Starting with the line that holds "You are a computer-use", repeat each line through the last one below, exactly. Pictures stay out.

(AVAILABLE RECORDS)

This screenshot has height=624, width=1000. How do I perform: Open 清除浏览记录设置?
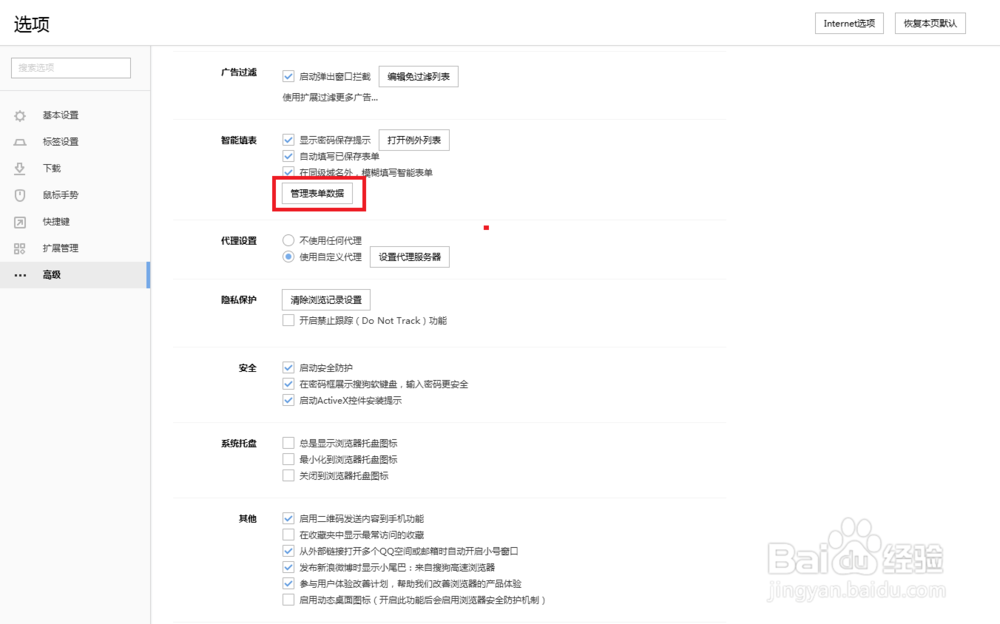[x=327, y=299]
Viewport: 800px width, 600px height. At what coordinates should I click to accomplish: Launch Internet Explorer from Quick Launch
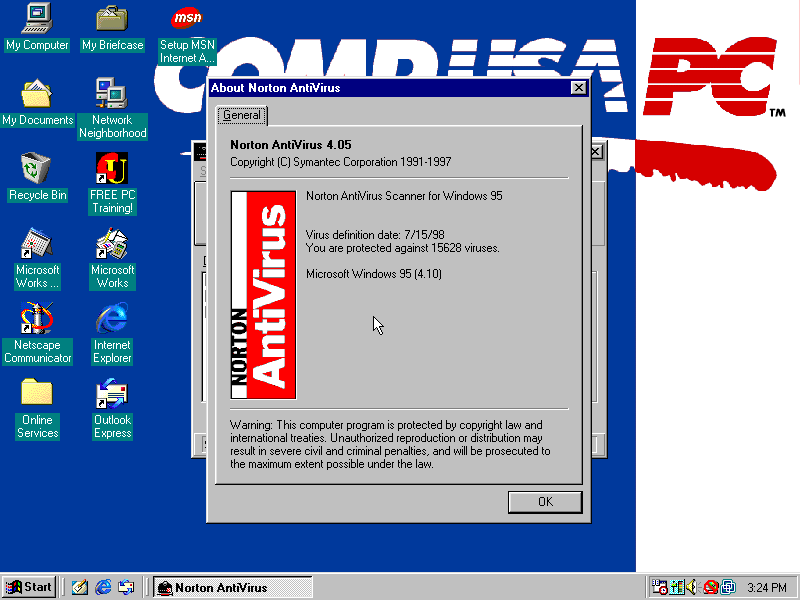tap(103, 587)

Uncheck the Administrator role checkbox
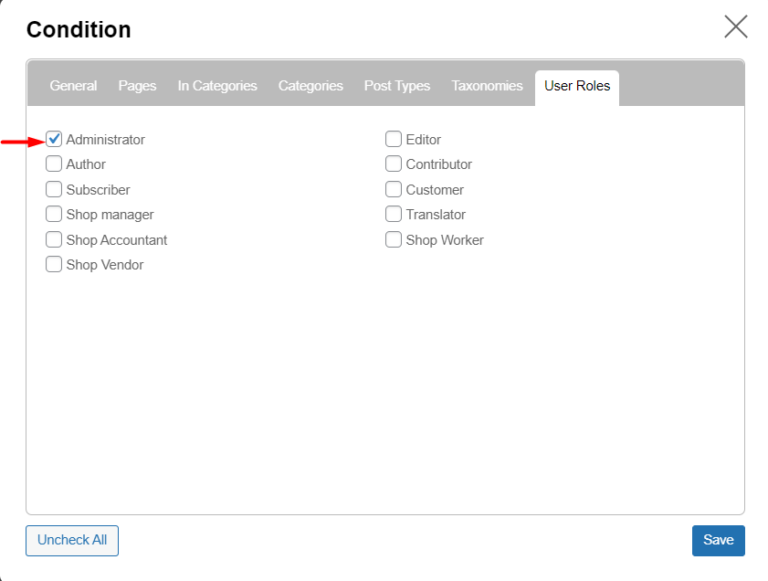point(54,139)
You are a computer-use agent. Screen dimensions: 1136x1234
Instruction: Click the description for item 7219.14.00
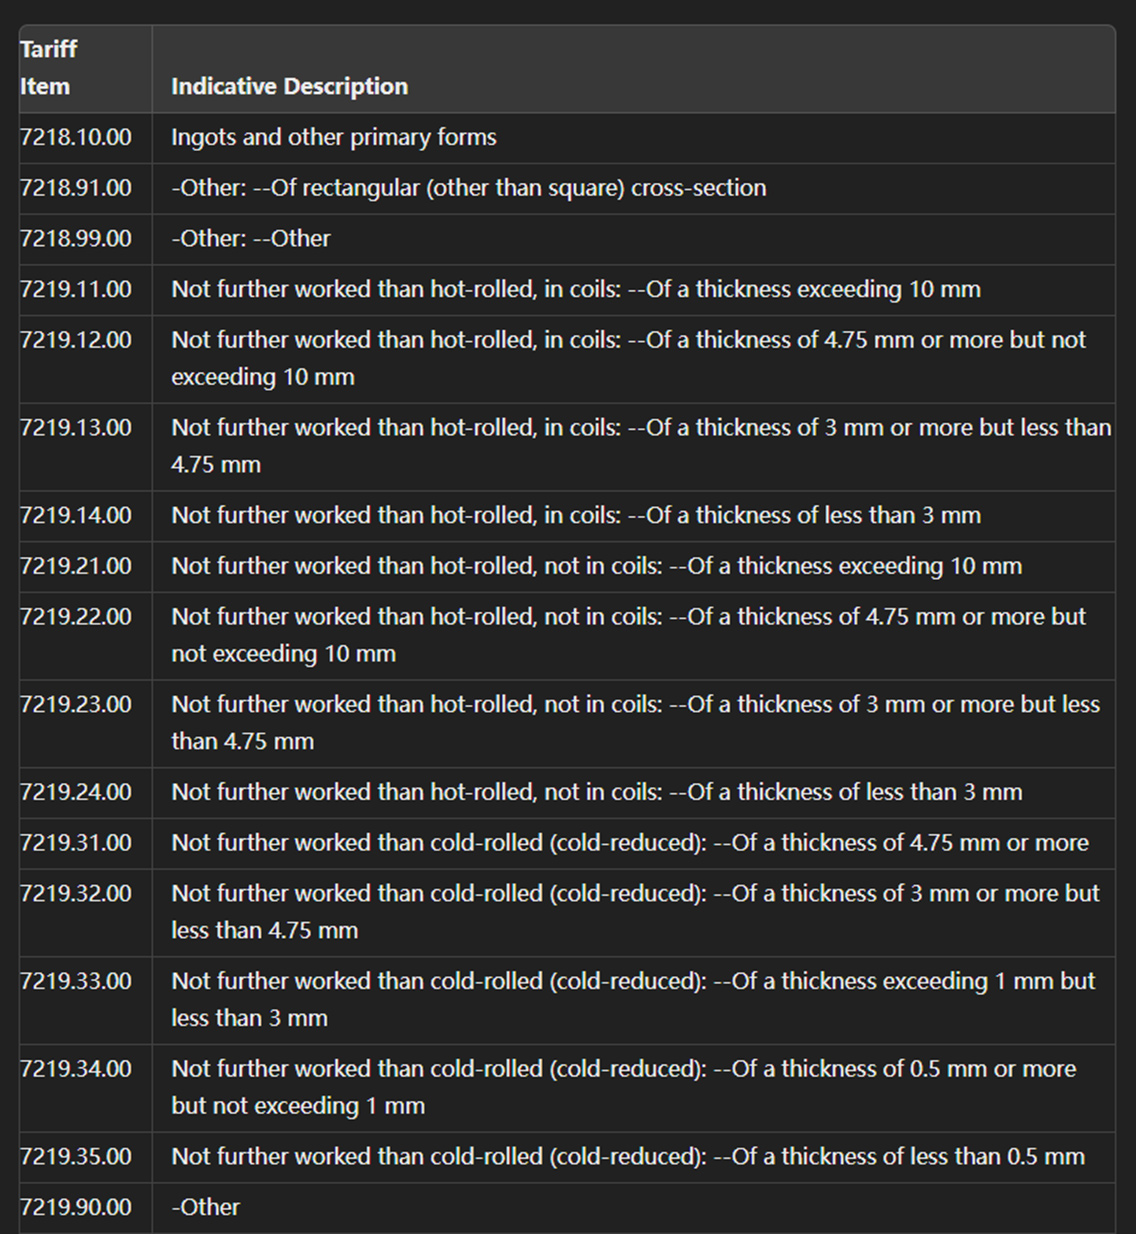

(End AVAILABLE RECORDS)

* _RESULT FOR THIS EXERCISE_:
You are a computer-use agent. Screen dimensions: 1136x1234
Instruction: Click the description for item 7219.14.00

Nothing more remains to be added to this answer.